• [SOURCE EXCERPT]:

As Vladimir Lenin once said, "A lie told often enough becomes the truth." This proof by assertion logical fallacy is running rampant across the college football landscape as at least four quarterbacks are receiving undue and undeserved hype as once again people are making the mistake of valuing physical tools over actual performance.
The quarterback who has been the recipient of the most undeserved praise is senior University of Washington quarterback Jake Locker. Based on absolutely nothing that he has actually done on the football field, which is the best way to truly evaluate the pro potential of a quarterback
or any player really, Locker is projected as the top quarterback in the 2011 draft.
By now, I should be used to overrated quarterbacks going too high in the NFL draft (see Matthew Stafford
, Matt Ryan
, and Josh Freeman
for starters), but any objective observer should be able to see why Locker is simply not good enough to succeed in the NFL, especially once you take into consideration the fact he has struggled so mightily in the inferior college game.
Locker possesses skills quarterbacks do not necessarily need (extreme athleticism and running) and does not possess the one skill quarterbacks absolutely need (accuracy). In Locker's best season, which took place last season, he only had a 58.2 completion percentage on 7.09 yards per pass attempt. Elite quarterbacks in college football simply do not complete less than 60 percent of their passes; usually, they are at 63 percent and higher. The fact Locker did not even come close to that mark speaks to his mediocrity as a passer. Since the NFL is a passing league, there is no way he should be highly regarded as a future NFL quarterback.
In the case of junior University of Arkansas quarterback Ryan Mallett, people are once again being fooled by size and arm strength. True, Ryan Mallett is both big (6'6, 238 pounds) with great arm strength, but he is also incredibly inaccurate and inconsistent as his 55.8 completion percentage demonstrates. When such a low completion percentage is mixed with a high yards per pass attempt average like Mallett's 9.00 mark, it means that while a quarterback is giving his team a good share of big plays he is just as often throwing incompletions and killing the team's offense.

• [Collected data entries]:

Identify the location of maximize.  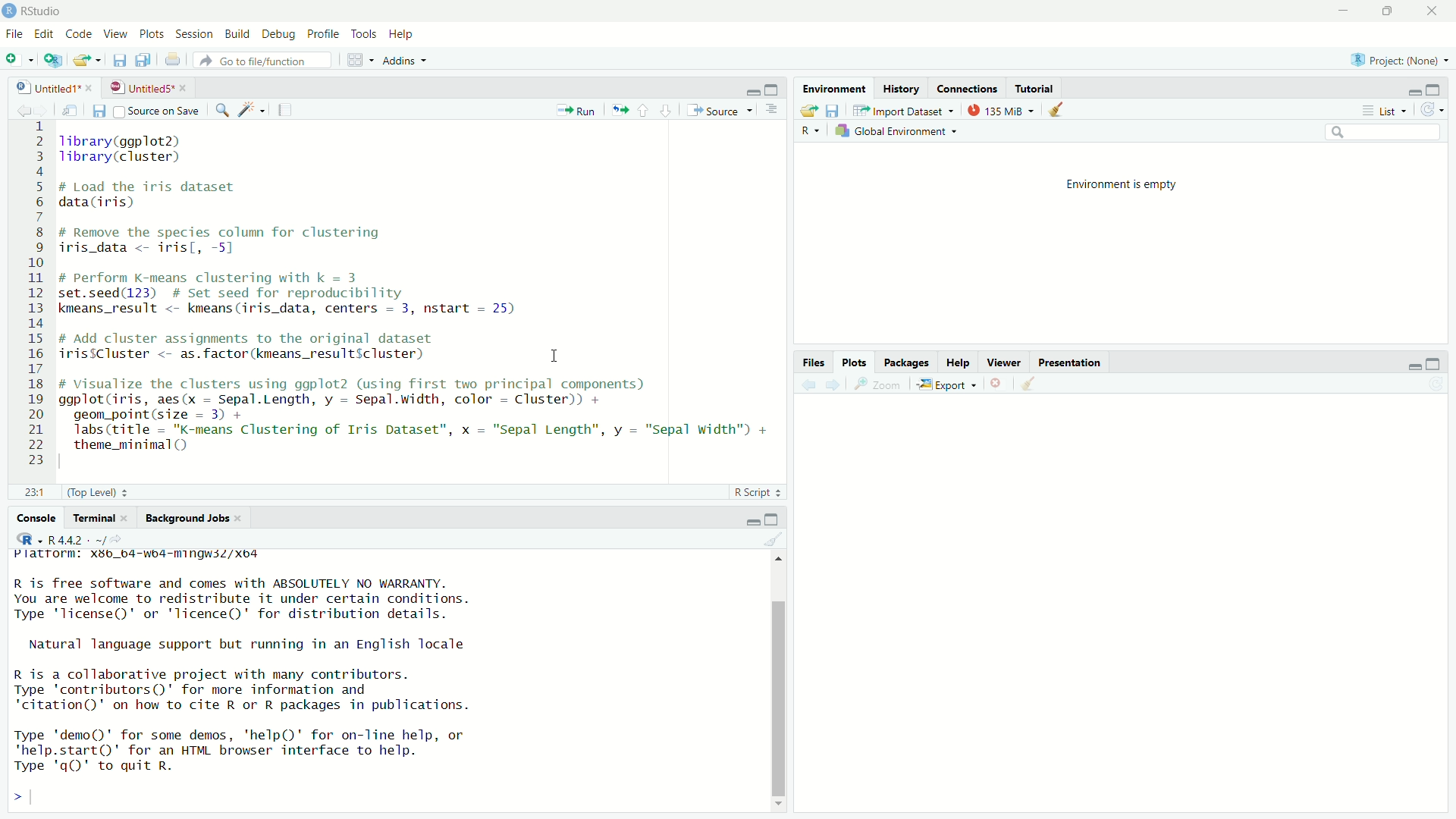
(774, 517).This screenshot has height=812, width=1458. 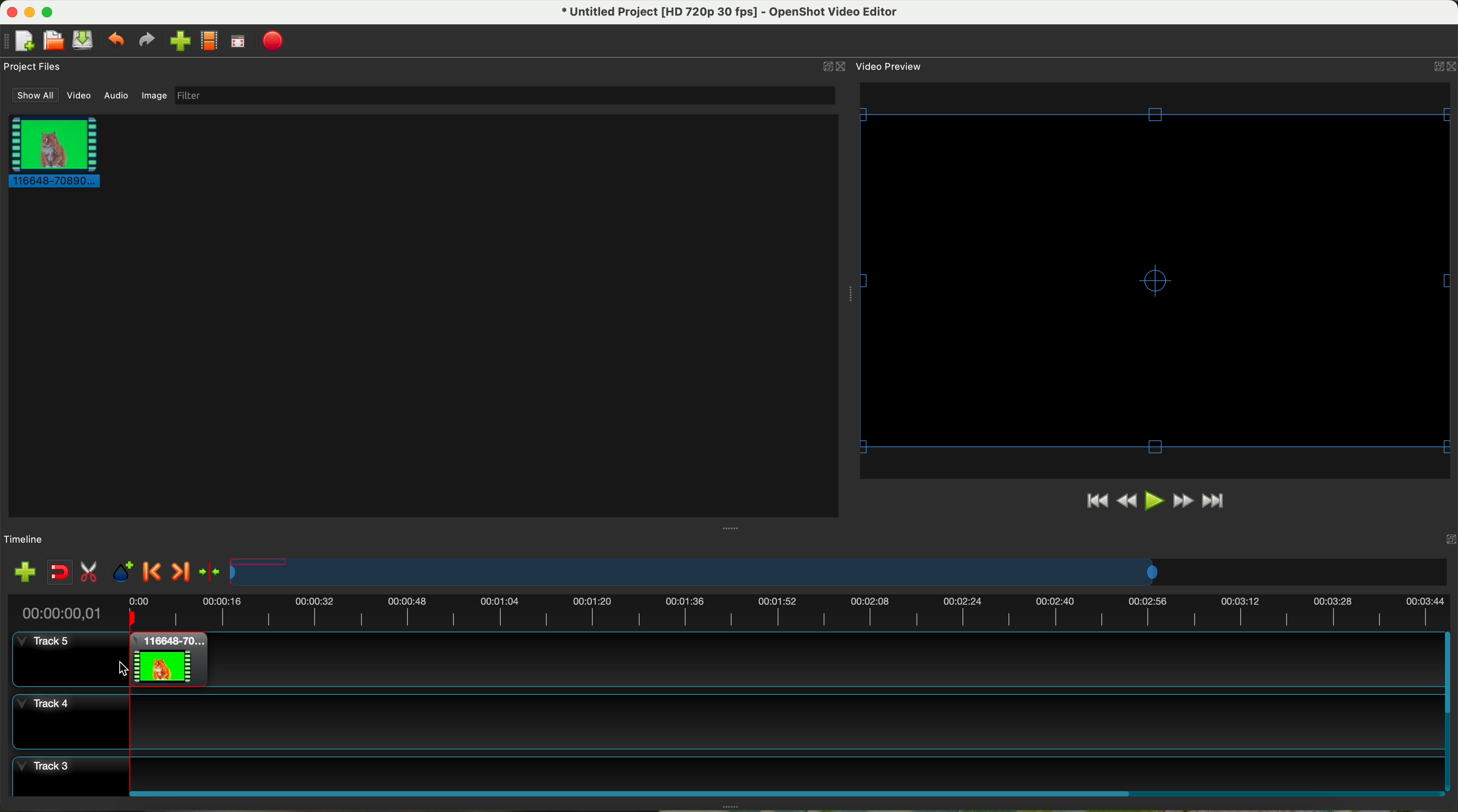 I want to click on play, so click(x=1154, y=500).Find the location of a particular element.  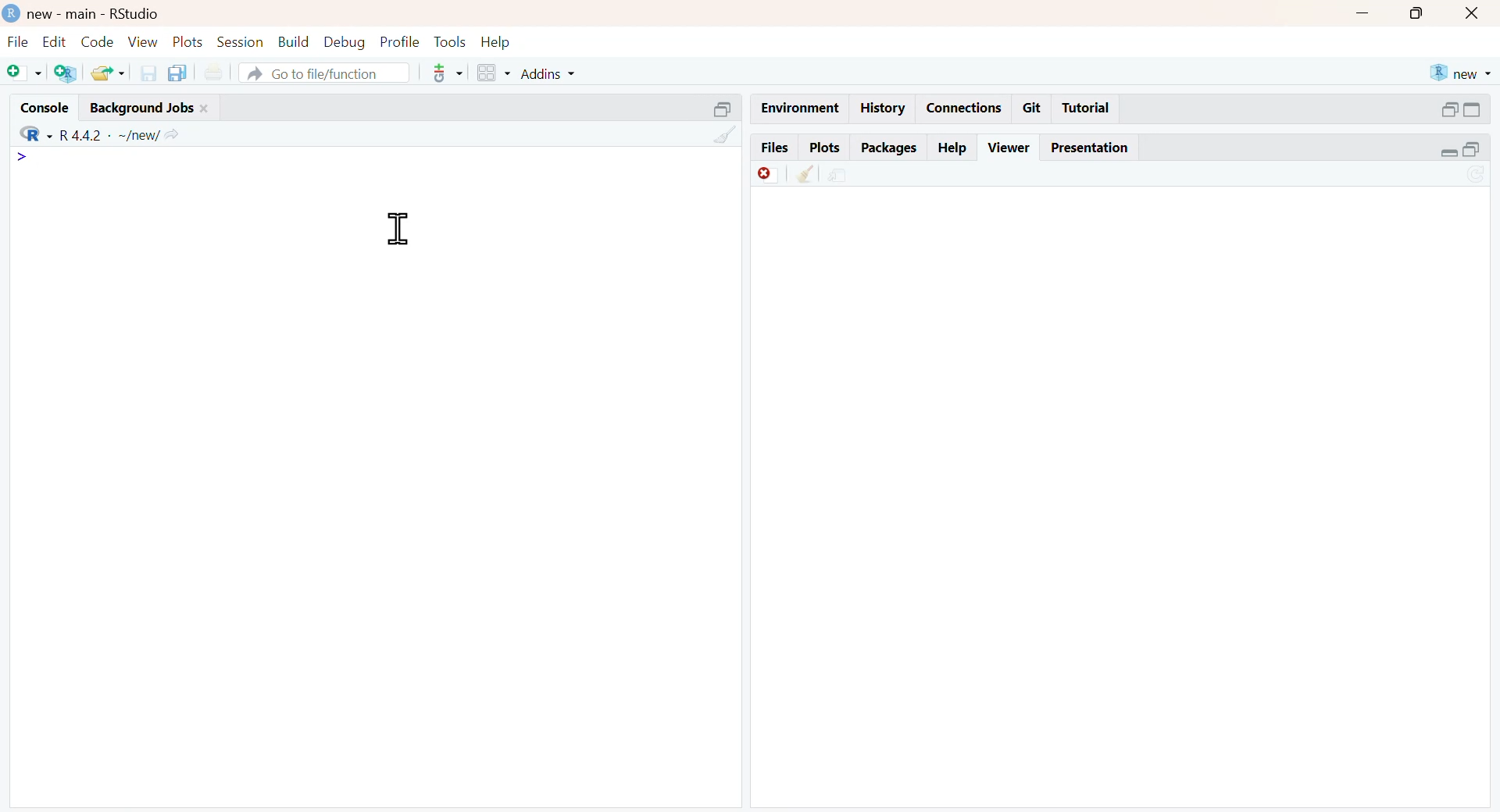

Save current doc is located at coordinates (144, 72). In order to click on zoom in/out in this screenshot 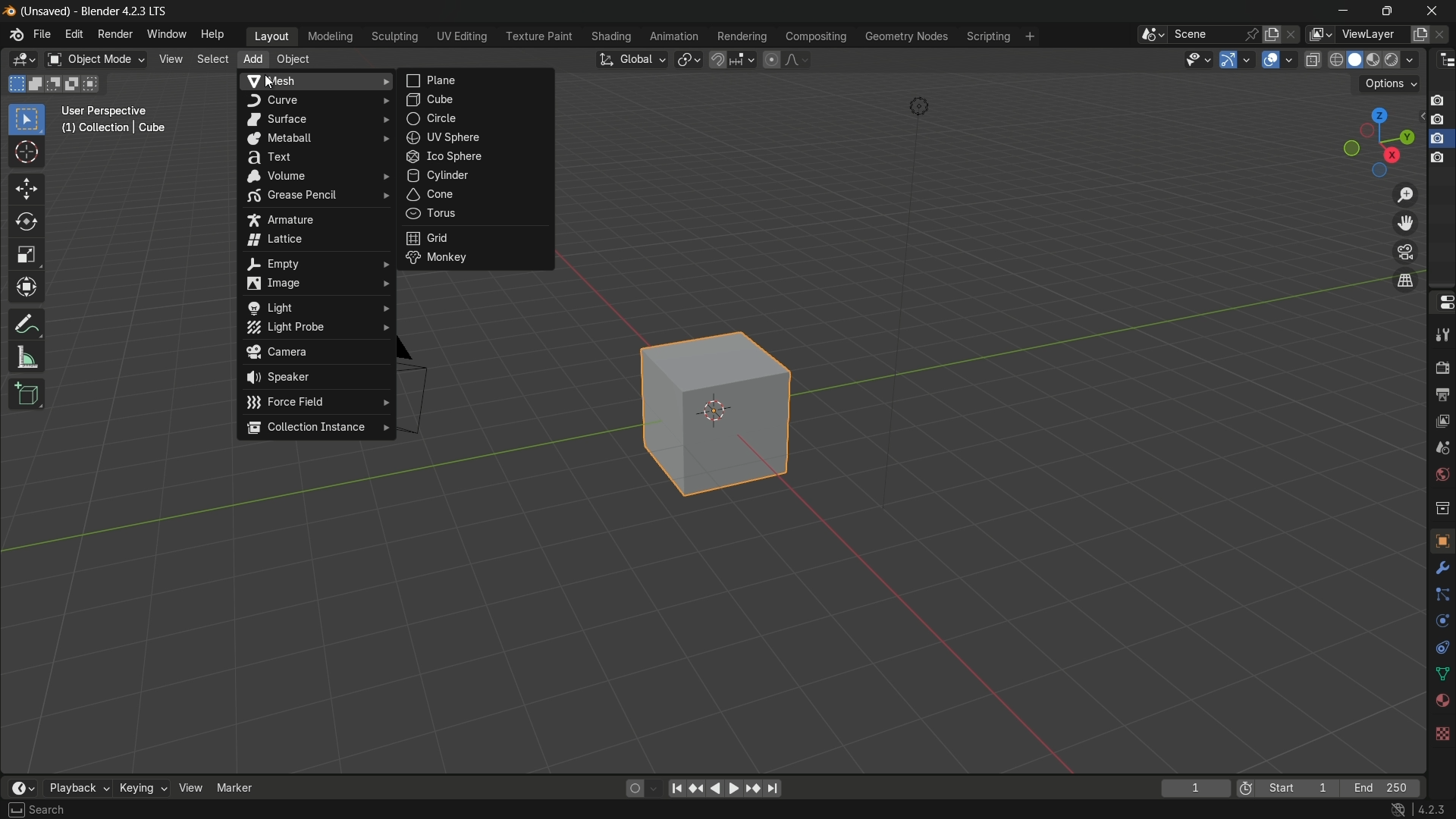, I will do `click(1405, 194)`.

• [WHAT YOU WILL DO]:
a. Please reproduce the college quarterback article word for word from "In the case" to "the team's offense.".
b. According to the college quarterback article, what completion percentage did Jake Locker have in his best season?
Rely only on the college quarterback article for your answers.

• [THE RESULTS]:
a.
In the case of junior University of Arkansas quarterback Ryan Mallett, people are once again being fooled by size and arm strength. True, Ryan Mallett is both big (6'6, 238 pounds) with great arm strength, but he is also incredibly inaccurate and inconsistent as his 55.8 completion percentage demonstrates. When such a low completion percentage is mixed with a high yards per pass attempt average like Mallett's 9.00 mark, it means that while a quarterback is giving his team a good share of big plays he is just as often throwing incompletions and killing the team's offense.

b. 58.2 percent